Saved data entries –
┄┄┄┄┄┄┄┄┄┄┄┄┄┄┄┄┄┄┄┄

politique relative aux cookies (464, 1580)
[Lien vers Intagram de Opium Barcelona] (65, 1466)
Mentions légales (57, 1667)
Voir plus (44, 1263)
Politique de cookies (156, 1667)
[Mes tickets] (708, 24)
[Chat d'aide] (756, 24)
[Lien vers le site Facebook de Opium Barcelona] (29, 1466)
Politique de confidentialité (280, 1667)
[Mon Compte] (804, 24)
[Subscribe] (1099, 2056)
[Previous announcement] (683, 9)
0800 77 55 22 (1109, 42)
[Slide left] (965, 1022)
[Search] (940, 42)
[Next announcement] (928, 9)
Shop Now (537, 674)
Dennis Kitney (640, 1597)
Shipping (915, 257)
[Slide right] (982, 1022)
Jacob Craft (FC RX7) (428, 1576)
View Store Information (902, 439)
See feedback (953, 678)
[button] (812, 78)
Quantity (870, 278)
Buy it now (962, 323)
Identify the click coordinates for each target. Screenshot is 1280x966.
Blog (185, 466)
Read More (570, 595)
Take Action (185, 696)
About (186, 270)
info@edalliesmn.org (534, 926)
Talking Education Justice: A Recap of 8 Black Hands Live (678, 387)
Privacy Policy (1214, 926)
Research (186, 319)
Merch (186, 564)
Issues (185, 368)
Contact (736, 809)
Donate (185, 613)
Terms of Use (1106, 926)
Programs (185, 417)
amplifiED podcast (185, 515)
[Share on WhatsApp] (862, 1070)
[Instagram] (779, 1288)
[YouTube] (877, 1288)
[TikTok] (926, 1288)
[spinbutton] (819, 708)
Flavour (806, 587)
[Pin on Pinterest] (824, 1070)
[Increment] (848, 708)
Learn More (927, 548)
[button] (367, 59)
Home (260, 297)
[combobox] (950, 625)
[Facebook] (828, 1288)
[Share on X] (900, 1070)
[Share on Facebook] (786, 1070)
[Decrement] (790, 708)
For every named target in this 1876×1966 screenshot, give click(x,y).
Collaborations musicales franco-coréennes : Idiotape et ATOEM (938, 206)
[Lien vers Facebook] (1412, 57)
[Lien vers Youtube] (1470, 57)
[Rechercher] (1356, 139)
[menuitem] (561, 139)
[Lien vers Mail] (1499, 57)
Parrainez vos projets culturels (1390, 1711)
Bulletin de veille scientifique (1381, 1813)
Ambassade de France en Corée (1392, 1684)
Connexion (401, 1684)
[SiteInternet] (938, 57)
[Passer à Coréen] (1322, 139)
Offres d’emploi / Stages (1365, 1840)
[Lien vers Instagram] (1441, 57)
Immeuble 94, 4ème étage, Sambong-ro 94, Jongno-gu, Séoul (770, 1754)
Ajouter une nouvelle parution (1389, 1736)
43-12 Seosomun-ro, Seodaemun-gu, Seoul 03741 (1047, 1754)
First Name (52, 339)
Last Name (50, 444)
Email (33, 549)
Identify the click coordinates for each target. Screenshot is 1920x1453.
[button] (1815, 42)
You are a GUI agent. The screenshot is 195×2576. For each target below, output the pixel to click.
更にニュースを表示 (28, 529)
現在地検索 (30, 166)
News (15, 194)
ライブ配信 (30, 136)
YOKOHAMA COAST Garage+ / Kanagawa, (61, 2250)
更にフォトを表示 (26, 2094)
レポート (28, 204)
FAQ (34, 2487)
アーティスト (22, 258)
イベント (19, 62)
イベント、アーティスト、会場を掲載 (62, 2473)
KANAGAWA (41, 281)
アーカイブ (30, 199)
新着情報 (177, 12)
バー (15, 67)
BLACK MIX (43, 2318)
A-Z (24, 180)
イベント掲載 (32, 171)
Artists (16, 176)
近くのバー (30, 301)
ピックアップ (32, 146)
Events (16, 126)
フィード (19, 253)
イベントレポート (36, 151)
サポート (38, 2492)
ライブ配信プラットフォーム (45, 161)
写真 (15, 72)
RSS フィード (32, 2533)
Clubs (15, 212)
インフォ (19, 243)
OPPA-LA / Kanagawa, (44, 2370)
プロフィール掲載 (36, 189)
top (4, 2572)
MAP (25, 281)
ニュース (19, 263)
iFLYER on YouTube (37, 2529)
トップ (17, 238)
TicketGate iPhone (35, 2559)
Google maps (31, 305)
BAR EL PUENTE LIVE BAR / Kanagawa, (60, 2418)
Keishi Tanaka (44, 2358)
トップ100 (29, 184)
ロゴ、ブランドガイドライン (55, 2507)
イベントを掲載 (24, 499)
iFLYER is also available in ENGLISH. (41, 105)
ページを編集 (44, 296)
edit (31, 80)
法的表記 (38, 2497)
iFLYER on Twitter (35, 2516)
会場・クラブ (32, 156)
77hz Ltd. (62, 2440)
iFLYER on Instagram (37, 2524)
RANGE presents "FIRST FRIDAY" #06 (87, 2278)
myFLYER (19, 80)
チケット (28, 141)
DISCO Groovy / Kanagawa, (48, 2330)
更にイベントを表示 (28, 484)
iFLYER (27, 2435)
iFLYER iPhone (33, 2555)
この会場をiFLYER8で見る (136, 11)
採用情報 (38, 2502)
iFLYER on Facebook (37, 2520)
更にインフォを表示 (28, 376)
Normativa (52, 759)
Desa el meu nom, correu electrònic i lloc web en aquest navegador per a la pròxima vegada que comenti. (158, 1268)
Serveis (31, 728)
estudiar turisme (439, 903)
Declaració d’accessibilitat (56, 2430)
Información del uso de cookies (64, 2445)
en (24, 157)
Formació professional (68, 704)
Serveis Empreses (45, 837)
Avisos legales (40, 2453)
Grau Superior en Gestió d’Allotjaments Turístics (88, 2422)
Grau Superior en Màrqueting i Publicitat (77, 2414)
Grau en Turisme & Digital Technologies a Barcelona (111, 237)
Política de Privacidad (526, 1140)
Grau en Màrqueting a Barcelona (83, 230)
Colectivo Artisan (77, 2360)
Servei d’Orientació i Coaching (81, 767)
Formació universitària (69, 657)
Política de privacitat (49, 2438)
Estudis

┄┄┄┄┄┄┄┄┄┄┄┄┄┄┄┄┄┄┄┄

EXERCISE OBJECTIVE – Word for word, copy out the entries.

ANSWER TO THE EXERCISE –
politique relative aux cookies (464, 1580)
[Lien vers Intagram de Opium Barcelona] (65, 1466)
Mentions légales (57, 1667)
Voir plus (44, 1263)
Politique de cookies (156, 1667)
[Mes tickets] (708, 24)
[Chat d'aide] (756, 24)
[Lien vers le site Facebook de Opium Barcelona] (29, 1466)
Politique de confidentialité (280, 1667)
[Mon Compte] (804, 24)
[Subscribe] (1099, 2056)
[Previous announcement] (683, 9)
0800 77 55 22 (1109, 42)
[Slide left] (965, 1022)
[Search] (940, 42)
[Next announcement] (928, 9)
Shop Now (537, 674)
Dennis Kitney (640, 1597)
Shipping (915, 257)
[Slide right] (982, 1022)
Jacob Craft (FC RX7) (428, 1576)
View Store Information (902, 439)
See feedback (953, 678)
[button] (812, 78)
Quantity (870, 278)
Buy it now (962, 323)
Identify the click coordinates for each target. Screenshot is 1280x966.
Blog (185, 466)
Read More (570, 595)
Take Action (185, 696)
About (186, 270)
info@edalliesmn.org (534, 926)
Talking Education Justice: A Recap of 8 Black Hands Live (678, 387)
Privacy Policy (1214, 926)
Research (186, 319)
Merch (186, 564)
Issues (185, 368)
Contact (736, 809)
Donate (185, 613)
Terms of Use (1106, 926)
Programs (185, 417)
amplifiED podcast (185, 515)
[Share on WhatsApp] (862, 1070)
[Instagram] (779, 1288)
[YouTube] (877, 1288)
[TikTok] (926, 1288)
[spinbutton] (819, 708)
Flavour (806, 587)
[Pin on Pinterest] (824, 1070)
[Increment] (848, 708)
Learn More (927, 548)
[button] (367, 59)
Home (260, 297)
[combobox] (950, 625)
[Facebook] (828, 1288)
[Share on X] (900, 1070)
[Share on Facebook] (786, 1070)
[Decrement] (790, 708)
For every named target in this 1876×1966 screenshot, give click(x,y).
Collaborations musicales franco-coréennes : Idiotape et ATOEM (938, 206)
[Lien vers Facebook] (1412, 57)
[Lien vers Youtube] (1470, 57)
[Rechercher] (1356, 139)
[menuitem] (561, 139)
[Lien vers Mail] (1499, 57)
Parrainez vos projets culturels (1390, 1711)
Bulletin de veille scientifique (1381, 1813)
Ambassade de France en Corée (1392, 1684)
Connexion (401, 1684)
[SiteInternet] (938, 57)
[Passer à Coréen] (1322, 139)
Offres d’emploi / Stages (1365, 1840)
[Lien vers Instagram] (1441, 57)
Immeuble 94, 4ème étage, Sambong-ro 94, Jongno-gu, Séoul (770, 1754)
Ajouter une nouvelle parution (1389, 1736)
43-12 Seosomun-ro, Seodaemun-gu, Seoul 03741 (1047, 1754)
First Name (52, 339)
Last Name (50, 444)
Email (33, 549)
Identify the click coordinates for each target. Screenshot is 1920x1453.
[button] (1815, 42)
You are a GUI agent. The screenshot is 195×2576. For each target below, output the pixel to click.
更にニュースを表示 (28, 529)
現在地検索 (30, 166)
News (15, 194)
ライブ配信 (30, 136)
YOKOHAMA COAST Garage+ / Kanagawa, (61, 2250)
更にフォトを表示 (26, 2094)
レポート (28, 204)
FAQ (34, 2487)
アーティスト (22, 258)
イベント (19, 62)
イベント、アーティスト、会場を掲載 (62, 2473)
KANAGAWA (41, 281)
アーカイブ (30, 199)
新着情報 (177, 12)
バー (15, 67)
BLACK MIX (43, 2318)
A-Z (24, 180)
イベント掲載 (32, 171)
Artists (16, 176)
近くのバー (30, 301)
ピックアップ (32, 146)
Events (16, 126)
フィード (19, 253)
イベントレポート (36, 151)
サポート (38, 2492)
ライブ配信プラットフォーム (45, 161)
写真 (15, 72)
RSS フィード (32, 2533)
Clubs (15, 212)
インフォ (19, 243)
OPPA-LA / Kanagawa, (44, 2370)
プロフィール掲載 (36, 189)
top (4, 2572)
MAP (25, 281)
ニュース (19, 263)
iFLYER on YouTube (37, 2529)
トップ (17, 238)
TicketGate iPhone (35, 2559)
Google maps (31, 305)
BAR EL PUENTE LIVE BAR / Kanagawa, (60, 2418)
Keishi Tanaka (44, 2358)
トップ100 (29, 184)
ロゴ、ブランドガイドライン (55, 2507)
イベントを掲載 (24, 499)
iFLYER is also available in ENGLISH. (41, 105)
ページを編集 (44, 296)
edit (31, 80)
法的表記 (38, 2497)
iFLYER on Twitter (35, 2516)
会場・クラブ (32, 156)
77hz Ltd. (62, 2440)
iFLYER on Instagram (37, 2524)
RANGE presents "FIRST FRIDAY" #06 (87, 2278)
myFLYER (19, 80)
チケット (28, 141)
DISCO Groovy / Kanagawa, (48, 2330)
更にイベントを表示 (28, 484)
iFLYER (27, 2435)
iFLYER iPhone (33, 2555)
この会場をiFLYER8で見る (136, 11)
採用情報 (38, 2502)
iFLYER on Facebook (37, 2520)
更にインフォを表示 (28, 376)
Normativa (52, 759)
Desa el meu nom, correu electrònic i lloc web en aquest navegador per a la pròxima vegada que comenti. (158, 1268)
Serveis (31, 728)
estudiar turisme (439, 903)
Declaració d’accessibilitat (56, 2430)
Información del uso de cookies (64, 2445)
en (24, 157)
Formació professional (68, 704)
Serveis Empreses (45, 837)
Avisos legales (40, 2453)
Grau Superior en Gestió d’Allotjaments Turístics (88, 2422)
Grau Superior en Màrqueting i Publicitat (77, 2414)
Grau en Turisme & Digital Technologies a Barcelona (111, 237)
Política de Privacidad (526, 1140)
Grau en Màrqueting a Barcelona (83, 230)
Colectivo Artisan (77, 2360)
Servei d’Orientació i Coaching (81, 767)
Formació universitària (69, 657)
Política de privacitat (49, 2438)
Estudis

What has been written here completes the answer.